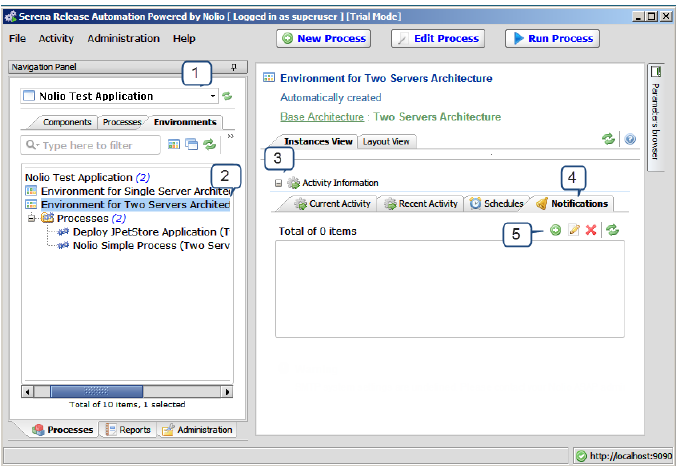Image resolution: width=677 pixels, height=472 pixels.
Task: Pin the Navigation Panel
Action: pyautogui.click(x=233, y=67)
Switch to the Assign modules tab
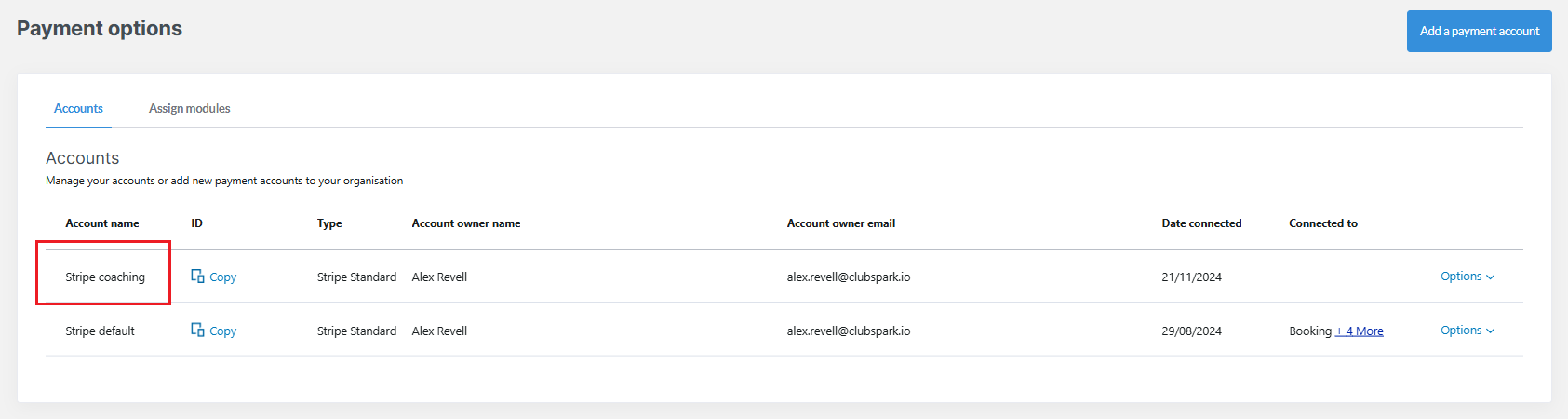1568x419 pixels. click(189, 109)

☆ ☆ ☆ ☆ ☆

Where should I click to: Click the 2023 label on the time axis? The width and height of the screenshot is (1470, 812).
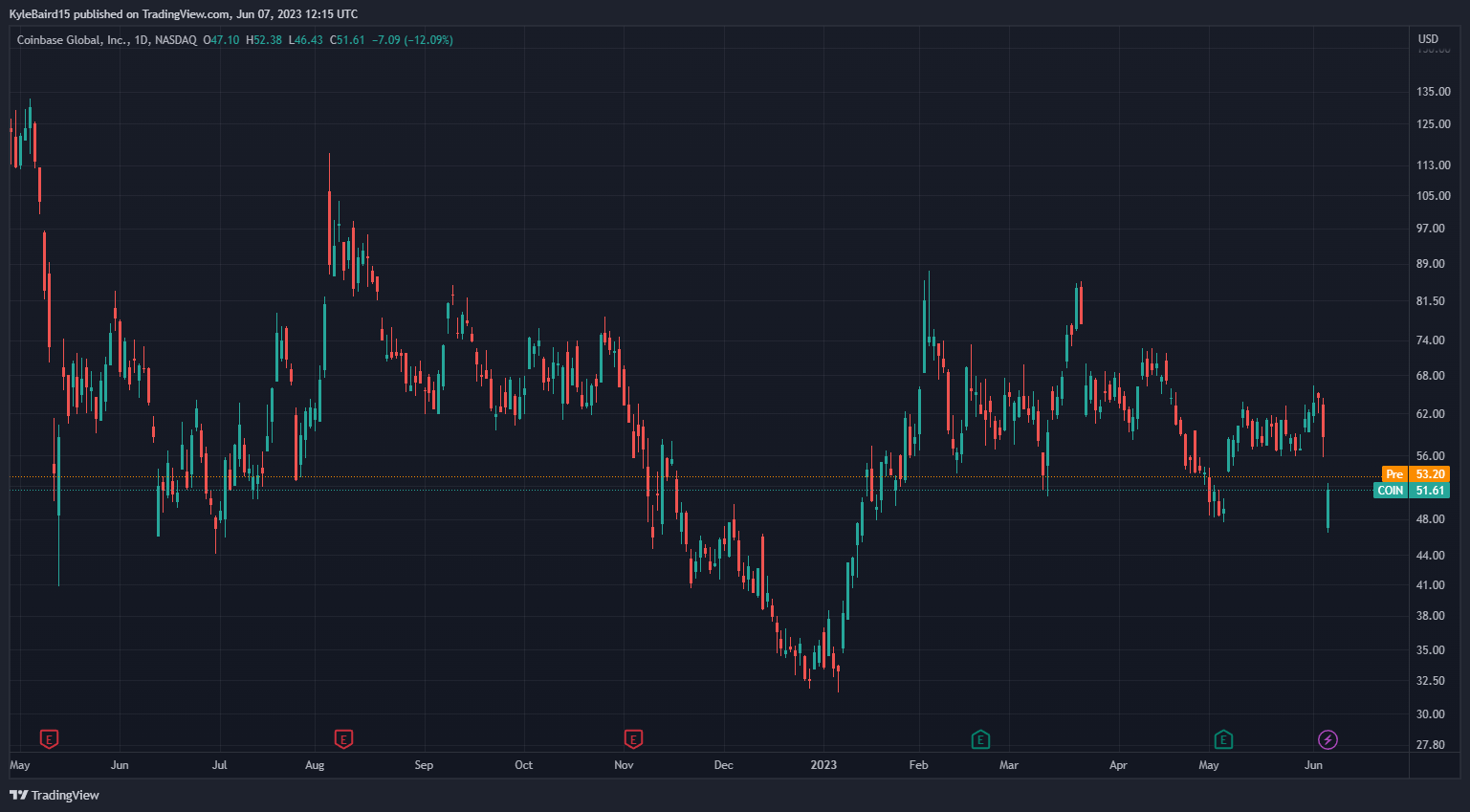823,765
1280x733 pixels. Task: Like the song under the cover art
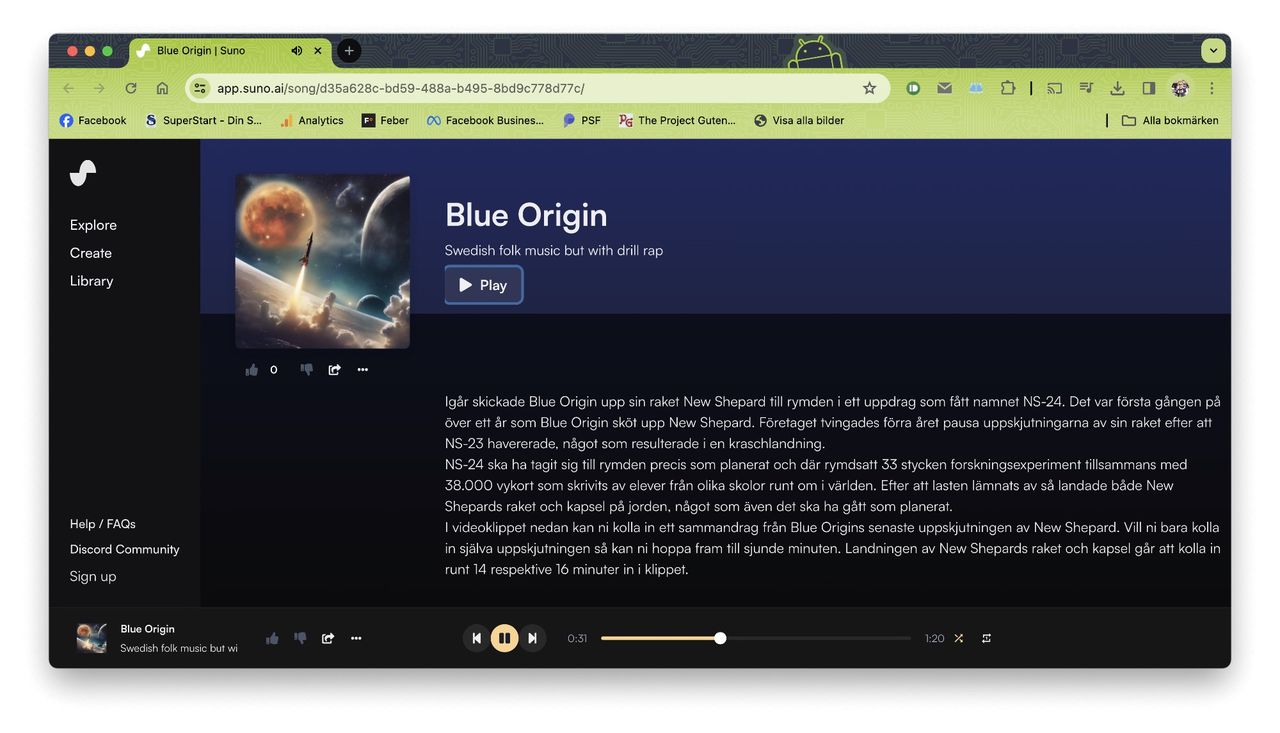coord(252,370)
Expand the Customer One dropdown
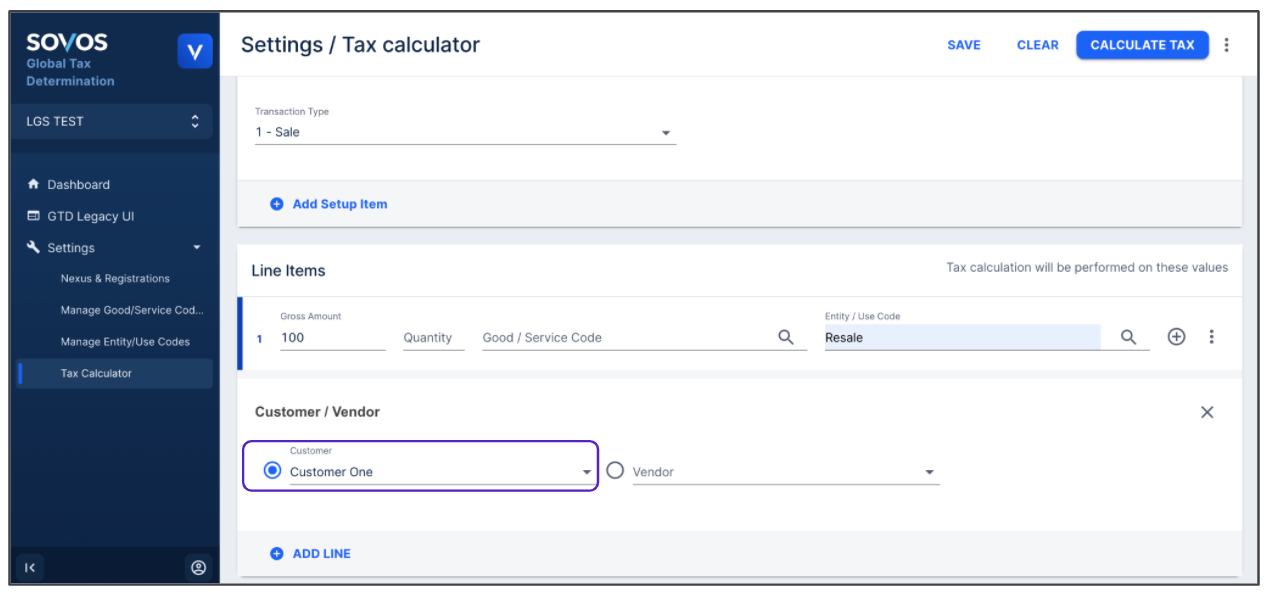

☆ ☆ ☆ ☆ ☆

• _Goal of the exercise_
Return exactly the lines of the material above, starting at the line containing "Where should I" and finishing at the line containing "Expand the Customer One dropdown", without any pictures.

• _Solution to this exercise_
Where should I click to: Click the 2023 label on the time axis? The width and height of the screenshot is (1470, 812).
823,765
1280x733 pixels. Task: Like the song under the cover art
coord(252,370)
Expand the Customer One dropdown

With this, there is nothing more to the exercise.